[L]et us concede for the sake of argument that there is, say, $10 billion in total reconstruction spending, and that this money sucks only unemployed workers back into production; no other output suffers. Just for a specific example, suppose that the $10 billion ends up going to 1 million previously unemployed workers, who each earn $10,000 over a few months repairing the damage. Official GDP goes up, because (by assumption) the output on other items follows the same path it otherwise would have, and now in addition we have the “finished goods and services” of the new window panes, shingles, telephone lines, etc. being produced over the next few months. Can we say in this case that the storm “helped the economy”?
We might say this, if we take “the economy” to be the same thing as “official GDP,” but in so doing we have totally severed the connection between conventional metrics of economic health and actual human welfare. For in this hypothetical case, the boost to GDP would go hand-in-hand with a demonstrable reduction in aggregate economic well-being. In particular, the people spending the $10 billion would be out $10 billion. By construction in this example, their consumption and accumulation of other durable goods is the same, but they are also spending an extra $10 billion just to repair storm damage. So their savings is necessarily lower by $10 billion, and they have nothing to show for it.
In contrast, the previously unemployed workers are up by $10 billion. Yet it’s not a simple transfer or redistribution—these people had to work for a few months to earn that money, so they didn’t actually gain a full $10 billion, as if they had just been handed the money for free. Thus, to the extent that we want to engage in aggregate measures of human well-being, the only sensible conclusion is that “society” or “America” or “the economy” is poorer on net. To repeat, this is because one group of Americans (those suffering storm damage) are down $10 billion and have nothing new to show for it, while another group of Americans (the 1 million previously unemployed who now get hired to fix the damage) are up, but not the full $10 billion, because of the value of their forfeited leisure.

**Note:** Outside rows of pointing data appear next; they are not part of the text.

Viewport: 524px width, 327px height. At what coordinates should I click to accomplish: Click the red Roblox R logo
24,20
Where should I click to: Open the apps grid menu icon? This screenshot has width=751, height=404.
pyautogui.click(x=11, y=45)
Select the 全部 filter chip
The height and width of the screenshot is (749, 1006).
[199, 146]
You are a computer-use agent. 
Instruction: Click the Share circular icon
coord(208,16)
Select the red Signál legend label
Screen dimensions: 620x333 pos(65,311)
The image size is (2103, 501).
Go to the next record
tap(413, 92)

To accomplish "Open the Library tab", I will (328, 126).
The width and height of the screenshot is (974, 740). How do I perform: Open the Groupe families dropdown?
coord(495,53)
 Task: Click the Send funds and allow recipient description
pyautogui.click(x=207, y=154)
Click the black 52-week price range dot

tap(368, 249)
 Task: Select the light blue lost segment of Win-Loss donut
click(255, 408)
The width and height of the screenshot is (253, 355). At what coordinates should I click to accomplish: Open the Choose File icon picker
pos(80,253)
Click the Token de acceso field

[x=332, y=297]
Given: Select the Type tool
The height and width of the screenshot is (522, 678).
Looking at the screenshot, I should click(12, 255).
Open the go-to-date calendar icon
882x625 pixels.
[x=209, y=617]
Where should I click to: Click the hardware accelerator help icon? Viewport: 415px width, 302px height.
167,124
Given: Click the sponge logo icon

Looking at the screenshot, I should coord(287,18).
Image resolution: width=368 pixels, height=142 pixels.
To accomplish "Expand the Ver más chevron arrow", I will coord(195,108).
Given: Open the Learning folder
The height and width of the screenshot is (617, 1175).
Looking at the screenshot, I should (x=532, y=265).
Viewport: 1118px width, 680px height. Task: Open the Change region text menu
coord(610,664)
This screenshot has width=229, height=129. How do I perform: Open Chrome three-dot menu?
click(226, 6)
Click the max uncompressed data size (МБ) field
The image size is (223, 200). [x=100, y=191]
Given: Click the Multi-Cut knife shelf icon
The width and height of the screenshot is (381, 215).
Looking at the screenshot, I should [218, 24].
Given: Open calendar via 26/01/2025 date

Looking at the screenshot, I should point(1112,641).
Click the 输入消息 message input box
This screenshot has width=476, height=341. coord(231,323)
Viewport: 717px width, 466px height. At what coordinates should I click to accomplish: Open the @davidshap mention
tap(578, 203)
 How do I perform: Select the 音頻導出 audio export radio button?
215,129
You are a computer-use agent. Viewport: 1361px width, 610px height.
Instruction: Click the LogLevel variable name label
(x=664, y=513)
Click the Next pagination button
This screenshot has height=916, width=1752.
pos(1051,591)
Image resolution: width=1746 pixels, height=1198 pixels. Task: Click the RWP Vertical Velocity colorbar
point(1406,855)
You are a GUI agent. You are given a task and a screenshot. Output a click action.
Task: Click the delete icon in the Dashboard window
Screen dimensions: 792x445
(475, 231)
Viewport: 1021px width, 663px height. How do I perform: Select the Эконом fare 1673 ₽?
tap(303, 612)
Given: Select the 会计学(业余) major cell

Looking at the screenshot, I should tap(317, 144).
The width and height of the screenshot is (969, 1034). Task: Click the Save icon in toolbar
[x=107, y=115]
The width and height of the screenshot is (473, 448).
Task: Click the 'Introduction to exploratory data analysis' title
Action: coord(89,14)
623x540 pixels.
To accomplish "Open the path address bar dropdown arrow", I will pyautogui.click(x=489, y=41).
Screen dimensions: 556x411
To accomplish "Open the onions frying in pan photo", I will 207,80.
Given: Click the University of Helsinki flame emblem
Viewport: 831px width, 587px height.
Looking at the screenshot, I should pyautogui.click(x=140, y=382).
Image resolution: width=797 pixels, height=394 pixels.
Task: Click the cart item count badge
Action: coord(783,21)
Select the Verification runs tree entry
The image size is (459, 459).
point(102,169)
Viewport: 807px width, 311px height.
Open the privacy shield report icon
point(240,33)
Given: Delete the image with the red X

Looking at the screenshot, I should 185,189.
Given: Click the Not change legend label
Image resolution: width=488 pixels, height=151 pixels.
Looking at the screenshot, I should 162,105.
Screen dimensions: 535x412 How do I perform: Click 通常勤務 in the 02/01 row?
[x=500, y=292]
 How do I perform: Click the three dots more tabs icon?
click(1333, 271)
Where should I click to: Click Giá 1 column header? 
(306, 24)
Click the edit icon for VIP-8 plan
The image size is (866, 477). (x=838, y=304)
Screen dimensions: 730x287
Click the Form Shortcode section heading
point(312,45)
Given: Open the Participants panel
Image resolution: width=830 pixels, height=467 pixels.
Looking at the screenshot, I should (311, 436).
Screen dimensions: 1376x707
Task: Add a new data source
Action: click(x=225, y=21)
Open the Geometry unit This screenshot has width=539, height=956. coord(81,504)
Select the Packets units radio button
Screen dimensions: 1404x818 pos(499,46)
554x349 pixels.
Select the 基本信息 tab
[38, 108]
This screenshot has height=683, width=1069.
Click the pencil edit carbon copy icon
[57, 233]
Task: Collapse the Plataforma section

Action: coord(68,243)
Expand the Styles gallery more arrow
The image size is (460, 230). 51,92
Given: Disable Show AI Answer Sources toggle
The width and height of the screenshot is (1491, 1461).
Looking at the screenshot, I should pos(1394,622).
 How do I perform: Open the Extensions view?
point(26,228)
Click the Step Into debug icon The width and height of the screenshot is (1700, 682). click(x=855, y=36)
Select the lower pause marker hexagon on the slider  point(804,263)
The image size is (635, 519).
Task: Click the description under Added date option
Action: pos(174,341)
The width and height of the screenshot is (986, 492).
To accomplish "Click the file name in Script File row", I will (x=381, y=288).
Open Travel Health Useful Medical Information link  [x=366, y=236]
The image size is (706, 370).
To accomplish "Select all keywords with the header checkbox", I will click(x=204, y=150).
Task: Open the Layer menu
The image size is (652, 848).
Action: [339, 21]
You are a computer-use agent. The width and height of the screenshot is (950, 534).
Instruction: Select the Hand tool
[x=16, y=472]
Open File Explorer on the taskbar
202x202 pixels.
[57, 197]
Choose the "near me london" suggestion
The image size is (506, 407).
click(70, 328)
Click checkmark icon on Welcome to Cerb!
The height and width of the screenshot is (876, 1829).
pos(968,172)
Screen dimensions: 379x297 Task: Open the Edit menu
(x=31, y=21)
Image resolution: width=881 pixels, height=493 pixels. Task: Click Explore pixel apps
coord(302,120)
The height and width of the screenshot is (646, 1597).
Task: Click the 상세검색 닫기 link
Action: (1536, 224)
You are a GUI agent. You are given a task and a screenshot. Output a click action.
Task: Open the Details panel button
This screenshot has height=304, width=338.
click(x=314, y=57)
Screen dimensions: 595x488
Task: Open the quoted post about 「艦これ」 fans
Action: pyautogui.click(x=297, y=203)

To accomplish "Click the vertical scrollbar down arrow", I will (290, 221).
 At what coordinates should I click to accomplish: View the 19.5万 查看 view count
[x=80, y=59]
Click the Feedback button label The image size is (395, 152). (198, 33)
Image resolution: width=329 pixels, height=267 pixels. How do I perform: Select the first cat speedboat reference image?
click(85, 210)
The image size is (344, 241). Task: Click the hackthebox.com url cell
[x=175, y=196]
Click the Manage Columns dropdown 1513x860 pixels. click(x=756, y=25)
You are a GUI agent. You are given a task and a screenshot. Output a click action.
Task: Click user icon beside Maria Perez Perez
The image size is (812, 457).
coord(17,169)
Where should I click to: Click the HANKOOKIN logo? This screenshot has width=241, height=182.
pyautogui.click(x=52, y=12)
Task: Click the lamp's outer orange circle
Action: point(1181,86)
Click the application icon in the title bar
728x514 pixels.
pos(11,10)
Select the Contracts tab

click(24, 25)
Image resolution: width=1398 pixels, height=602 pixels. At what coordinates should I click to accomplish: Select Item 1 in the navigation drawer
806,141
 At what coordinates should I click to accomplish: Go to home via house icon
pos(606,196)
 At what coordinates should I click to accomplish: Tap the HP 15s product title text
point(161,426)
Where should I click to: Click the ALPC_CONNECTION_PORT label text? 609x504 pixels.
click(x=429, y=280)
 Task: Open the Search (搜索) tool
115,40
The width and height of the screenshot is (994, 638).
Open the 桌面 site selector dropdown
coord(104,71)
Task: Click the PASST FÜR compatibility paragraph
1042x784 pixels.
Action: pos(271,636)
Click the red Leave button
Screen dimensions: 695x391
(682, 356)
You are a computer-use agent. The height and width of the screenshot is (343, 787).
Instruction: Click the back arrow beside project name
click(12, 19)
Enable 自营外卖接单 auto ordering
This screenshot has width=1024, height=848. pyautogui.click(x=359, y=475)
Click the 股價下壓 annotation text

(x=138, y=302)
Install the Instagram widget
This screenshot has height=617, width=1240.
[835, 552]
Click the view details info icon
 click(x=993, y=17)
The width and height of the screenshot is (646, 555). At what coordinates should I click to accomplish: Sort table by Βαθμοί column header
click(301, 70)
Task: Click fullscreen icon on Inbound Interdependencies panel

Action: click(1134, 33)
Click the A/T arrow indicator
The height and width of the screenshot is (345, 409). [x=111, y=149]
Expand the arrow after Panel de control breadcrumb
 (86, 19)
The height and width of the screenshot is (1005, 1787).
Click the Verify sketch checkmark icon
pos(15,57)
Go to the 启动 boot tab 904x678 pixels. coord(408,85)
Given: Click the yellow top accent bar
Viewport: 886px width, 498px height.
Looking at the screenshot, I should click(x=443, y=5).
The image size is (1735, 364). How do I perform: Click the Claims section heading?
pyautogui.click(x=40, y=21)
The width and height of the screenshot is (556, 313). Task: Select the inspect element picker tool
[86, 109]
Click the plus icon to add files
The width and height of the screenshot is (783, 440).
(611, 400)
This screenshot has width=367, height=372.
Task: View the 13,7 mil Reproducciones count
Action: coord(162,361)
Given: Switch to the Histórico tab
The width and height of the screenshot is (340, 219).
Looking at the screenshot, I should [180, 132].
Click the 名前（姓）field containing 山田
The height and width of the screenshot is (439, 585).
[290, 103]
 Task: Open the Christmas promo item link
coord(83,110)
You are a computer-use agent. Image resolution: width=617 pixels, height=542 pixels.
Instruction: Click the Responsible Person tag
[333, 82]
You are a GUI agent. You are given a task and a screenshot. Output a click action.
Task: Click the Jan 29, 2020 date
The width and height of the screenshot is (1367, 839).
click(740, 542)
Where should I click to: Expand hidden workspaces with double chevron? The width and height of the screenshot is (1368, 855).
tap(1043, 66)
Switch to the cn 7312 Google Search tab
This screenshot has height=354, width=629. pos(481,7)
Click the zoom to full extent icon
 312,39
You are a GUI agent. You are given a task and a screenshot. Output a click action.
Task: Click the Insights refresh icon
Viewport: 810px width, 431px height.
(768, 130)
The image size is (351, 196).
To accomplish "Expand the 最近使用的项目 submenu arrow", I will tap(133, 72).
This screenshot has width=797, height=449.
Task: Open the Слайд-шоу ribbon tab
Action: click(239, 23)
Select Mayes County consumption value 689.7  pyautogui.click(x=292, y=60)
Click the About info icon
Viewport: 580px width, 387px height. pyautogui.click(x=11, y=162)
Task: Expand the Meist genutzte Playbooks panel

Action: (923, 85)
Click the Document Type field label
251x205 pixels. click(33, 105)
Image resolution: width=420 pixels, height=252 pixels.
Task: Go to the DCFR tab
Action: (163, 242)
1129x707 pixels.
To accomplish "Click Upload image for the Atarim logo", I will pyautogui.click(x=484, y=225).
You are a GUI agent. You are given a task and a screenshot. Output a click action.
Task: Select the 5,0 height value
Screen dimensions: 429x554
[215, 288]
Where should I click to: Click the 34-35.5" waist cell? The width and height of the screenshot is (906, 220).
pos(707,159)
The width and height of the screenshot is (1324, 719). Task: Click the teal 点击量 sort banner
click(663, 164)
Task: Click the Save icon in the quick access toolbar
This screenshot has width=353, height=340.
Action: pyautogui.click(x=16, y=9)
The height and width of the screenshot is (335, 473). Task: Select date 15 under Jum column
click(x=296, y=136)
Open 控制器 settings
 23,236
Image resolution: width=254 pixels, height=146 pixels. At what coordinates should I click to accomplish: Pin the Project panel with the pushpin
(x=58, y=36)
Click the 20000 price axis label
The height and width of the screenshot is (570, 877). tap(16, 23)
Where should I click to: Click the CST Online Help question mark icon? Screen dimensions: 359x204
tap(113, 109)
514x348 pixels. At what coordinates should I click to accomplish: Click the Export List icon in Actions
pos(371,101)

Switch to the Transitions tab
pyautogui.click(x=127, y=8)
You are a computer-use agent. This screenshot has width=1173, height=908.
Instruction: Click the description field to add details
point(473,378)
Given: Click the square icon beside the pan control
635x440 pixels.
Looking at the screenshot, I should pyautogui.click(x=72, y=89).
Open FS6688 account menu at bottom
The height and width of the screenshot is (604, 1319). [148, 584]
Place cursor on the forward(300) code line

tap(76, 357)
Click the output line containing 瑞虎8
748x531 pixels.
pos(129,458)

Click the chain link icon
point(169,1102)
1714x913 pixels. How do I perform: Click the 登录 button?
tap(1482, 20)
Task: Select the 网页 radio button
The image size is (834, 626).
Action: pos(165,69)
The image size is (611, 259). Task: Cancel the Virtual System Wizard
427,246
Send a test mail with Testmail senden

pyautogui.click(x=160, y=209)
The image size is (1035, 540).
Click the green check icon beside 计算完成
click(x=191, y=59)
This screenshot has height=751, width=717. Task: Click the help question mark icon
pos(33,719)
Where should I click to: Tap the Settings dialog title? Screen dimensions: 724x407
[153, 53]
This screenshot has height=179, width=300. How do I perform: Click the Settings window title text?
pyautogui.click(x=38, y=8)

The “macro” case of an economy with idle resources, suddenly being jolted out of its rut by a hurricane, is analogous to a “micro” case of a man who was laid off, agonizing over what to do with himself. Should he go back to school, apply to work at fast food restaurants, start his own lawn-cutting business…? Then, in the midst of his indecision, he realizes his house is on fire! The man suddenly knows exactly what he needs to do with himself—he has to run to the kitchen and grab the fire extinguisher. Yet would anybody dare argue that the fire, notwithstanding the property damage to the house, at least solved the man’s problem of idle labor?